*Written problem:* Rewrite the data from the line with "Continue shopping (81, 170)" up to and including the line with "Back to Recipes (266, 198)", replacing "Privacy Policy" with "Privacy Notice" and changing nothing else.

::: Listed records

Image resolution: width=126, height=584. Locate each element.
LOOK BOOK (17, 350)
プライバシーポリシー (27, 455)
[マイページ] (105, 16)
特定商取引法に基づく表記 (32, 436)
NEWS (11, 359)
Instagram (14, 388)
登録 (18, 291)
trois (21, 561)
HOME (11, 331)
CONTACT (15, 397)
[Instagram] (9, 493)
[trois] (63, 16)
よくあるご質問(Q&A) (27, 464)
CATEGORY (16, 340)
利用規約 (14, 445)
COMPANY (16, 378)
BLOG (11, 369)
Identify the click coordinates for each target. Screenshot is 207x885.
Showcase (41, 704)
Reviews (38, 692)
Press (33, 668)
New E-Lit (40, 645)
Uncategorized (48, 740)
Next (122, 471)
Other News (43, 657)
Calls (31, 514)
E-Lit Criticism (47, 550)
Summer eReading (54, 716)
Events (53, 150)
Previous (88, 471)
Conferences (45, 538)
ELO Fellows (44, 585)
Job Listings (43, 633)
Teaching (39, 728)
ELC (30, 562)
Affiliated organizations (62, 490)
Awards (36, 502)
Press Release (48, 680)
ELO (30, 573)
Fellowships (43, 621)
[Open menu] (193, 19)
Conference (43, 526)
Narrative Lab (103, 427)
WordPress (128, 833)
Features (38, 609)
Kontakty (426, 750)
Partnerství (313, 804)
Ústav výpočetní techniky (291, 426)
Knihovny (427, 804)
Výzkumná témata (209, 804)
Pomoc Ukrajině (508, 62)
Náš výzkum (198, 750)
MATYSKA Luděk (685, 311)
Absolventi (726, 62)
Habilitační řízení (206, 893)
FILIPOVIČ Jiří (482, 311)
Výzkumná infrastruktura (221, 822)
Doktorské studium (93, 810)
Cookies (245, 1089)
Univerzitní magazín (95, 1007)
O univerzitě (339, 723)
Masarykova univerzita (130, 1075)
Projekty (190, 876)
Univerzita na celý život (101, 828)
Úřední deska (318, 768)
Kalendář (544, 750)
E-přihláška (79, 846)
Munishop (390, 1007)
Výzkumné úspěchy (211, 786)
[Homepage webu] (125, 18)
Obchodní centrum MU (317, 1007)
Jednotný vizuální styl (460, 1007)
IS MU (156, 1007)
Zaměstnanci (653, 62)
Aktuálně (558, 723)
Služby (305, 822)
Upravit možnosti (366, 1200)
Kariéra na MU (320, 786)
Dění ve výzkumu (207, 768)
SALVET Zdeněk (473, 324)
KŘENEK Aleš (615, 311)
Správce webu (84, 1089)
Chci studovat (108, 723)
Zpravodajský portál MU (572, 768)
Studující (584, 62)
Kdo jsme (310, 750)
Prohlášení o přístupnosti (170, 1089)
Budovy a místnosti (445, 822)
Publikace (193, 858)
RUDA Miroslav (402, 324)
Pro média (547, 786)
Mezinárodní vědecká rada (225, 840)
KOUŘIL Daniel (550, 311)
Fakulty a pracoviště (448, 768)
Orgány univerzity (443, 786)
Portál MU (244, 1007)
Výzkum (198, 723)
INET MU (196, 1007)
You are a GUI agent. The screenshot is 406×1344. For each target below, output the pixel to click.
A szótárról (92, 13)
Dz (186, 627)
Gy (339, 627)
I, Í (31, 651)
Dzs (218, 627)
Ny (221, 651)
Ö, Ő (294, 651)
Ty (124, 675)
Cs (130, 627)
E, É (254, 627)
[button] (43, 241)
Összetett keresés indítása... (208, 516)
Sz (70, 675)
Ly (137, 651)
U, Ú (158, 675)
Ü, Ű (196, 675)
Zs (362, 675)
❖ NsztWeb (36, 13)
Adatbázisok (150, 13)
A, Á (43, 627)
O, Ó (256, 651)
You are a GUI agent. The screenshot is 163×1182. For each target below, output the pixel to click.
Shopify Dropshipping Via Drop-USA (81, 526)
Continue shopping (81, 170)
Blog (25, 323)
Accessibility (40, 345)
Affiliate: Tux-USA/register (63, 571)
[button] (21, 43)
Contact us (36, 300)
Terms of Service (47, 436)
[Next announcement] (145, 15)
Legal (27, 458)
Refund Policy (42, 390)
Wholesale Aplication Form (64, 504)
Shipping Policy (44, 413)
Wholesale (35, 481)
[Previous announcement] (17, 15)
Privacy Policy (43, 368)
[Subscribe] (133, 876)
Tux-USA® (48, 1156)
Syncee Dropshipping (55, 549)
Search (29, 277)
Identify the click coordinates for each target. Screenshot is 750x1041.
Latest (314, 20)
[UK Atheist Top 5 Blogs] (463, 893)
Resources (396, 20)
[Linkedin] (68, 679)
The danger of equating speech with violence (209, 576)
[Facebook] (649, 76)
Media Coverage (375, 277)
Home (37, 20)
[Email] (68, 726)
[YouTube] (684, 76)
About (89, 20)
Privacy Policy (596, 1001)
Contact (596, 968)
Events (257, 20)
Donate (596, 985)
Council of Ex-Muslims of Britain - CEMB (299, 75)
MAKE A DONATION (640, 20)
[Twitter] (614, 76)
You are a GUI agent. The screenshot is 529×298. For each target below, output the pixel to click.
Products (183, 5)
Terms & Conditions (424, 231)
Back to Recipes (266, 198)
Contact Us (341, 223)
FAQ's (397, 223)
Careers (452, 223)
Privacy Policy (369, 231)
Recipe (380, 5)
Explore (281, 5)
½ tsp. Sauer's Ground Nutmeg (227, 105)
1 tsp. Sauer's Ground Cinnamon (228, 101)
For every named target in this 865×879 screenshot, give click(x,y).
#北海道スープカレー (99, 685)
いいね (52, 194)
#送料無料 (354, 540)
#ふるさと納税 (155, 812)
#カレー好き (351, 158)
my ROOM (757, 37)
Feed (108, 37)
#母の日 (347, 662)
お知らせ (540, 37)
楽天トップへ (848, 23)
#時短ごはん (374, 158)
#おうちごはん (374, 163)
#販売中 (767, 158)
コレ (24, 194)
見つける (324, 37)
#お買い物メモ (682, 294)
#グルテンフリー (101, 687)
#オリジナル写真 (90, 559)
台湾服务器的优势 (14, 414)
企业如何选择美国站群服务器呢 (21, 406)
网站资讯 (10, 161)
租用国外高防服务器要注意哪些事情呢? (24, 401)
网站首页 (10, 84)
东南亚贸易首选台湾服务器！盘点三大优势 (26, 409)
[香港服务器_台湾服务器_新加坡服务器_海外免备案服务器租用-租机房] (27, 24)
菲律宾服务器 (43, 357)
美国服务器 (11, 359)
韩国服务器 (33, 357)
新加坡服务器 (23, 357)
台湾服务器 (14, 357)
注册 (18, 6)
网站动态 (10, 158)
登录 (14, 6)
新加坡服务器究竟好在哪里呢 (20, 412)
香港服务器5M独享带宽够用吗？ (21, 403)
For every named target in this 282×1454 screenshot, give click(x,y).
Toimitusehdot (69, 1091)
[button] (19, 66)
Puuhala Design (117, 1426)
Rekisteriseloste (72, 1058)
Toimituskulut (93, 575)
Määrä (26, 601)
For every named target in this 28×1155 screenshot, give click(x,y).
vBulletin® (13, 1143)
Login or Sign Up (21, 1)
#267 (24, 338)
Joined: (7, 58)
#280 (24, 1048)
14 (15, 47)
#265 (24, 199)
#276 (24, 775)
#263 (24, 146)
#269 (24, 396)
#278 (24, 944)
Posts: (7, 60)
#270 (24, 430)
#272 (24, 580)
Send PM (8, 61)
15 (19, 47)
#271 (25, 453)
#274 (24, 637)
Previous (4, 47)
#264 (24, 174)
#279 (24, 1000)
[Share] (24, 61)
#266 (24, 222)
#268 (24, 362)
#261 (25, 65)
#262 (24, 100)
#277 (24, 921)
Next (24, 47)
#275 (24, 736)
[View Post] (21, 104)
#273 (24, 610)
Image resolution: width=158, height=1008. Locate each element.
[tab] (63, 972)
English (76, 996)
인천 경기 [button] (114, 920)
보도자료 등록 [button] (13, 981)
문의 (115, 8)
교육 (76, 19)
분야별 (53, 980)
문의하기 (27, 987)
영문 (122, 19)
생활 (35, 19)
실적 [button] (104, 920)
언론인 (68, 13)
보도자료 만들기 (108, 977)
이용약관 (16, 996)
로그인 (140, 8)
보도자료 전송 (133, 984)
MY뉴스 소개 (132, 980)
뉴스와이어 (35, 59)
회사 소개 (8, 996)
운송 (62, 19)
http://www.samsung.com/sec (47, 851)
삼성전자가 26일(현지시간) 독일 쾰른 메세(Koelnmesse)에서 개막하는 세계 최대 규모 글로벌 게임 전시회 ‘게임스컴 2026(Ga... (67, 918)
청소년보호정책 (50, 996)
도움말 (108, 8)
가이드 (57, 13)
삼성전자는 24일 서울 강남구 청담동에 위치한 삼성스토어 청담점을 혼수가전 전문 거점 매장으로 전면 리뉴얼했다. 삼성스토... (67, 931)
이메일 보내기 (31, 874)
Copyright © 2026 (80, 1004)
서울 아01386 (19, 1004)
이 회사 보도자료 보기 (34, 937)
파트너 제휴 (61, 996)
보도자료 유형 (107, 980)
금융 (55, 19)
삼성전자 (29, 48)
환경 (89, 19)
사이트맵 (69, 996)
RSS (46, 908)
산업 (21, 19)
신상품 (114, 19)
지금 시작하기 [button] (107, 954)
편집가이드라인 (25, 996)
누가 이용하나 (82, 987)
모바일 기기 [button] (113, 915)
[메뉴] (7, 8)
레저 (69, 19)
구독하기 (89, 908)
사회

::::::

*Worked answer:*
Continue shopping (81, 170)
Blog (25, 323)
Accessibility (40, 345)
Affiliate: Tux-USA/register (63, 571)
[button] (21, 43)
Contact us (36, 300)
Terms of Service (47, 436)
[Next announcement] (145, 15)
Legal (27, 458)
Refund Policy (42, 390)
Wholesale Aplication Form (64, 504)
Shipping Policy (44, 413)
Wholesale (35, 481)
[Previous announcement] (17, 15)
Privacy Notice (43, 368)
[Subscribe] (133, 876)
Tux-USA® (48, 1156)
Syncee Dropshipping (55, 549)
Search (29, 277)
Identify the click coordinates for each target. Screenshot is 750x1041.
Latest (314, 20)
[UK Atheist Top 5 Blogs] (463, 893)
Resources (396, 20)
[Linkedin] (68, 679)
The danger of equating speech with violence (209, 576)
[Facebook] (649, 76)
Media Coverage (375, 277)
Home (37, 20)
[Email] (68, 726)
[YouTube] (684, 76)
About (89, 20)
Privacy Notice (596, 1001)
Contact (596, 968)
Events (257, 20)
Donate (596, 985)
Council of Ex-Muslims of Britain - CEMB (299, 75)
MAKE A DONATION (640, 20)
[Twitter] (614, 76)
You are a GUI agent. The screenshot is 529×298. For each target below, output the pixel to click.
Products (183, 5)
Terms & Conditions (424, 231)
Back to Recipes (266, 198)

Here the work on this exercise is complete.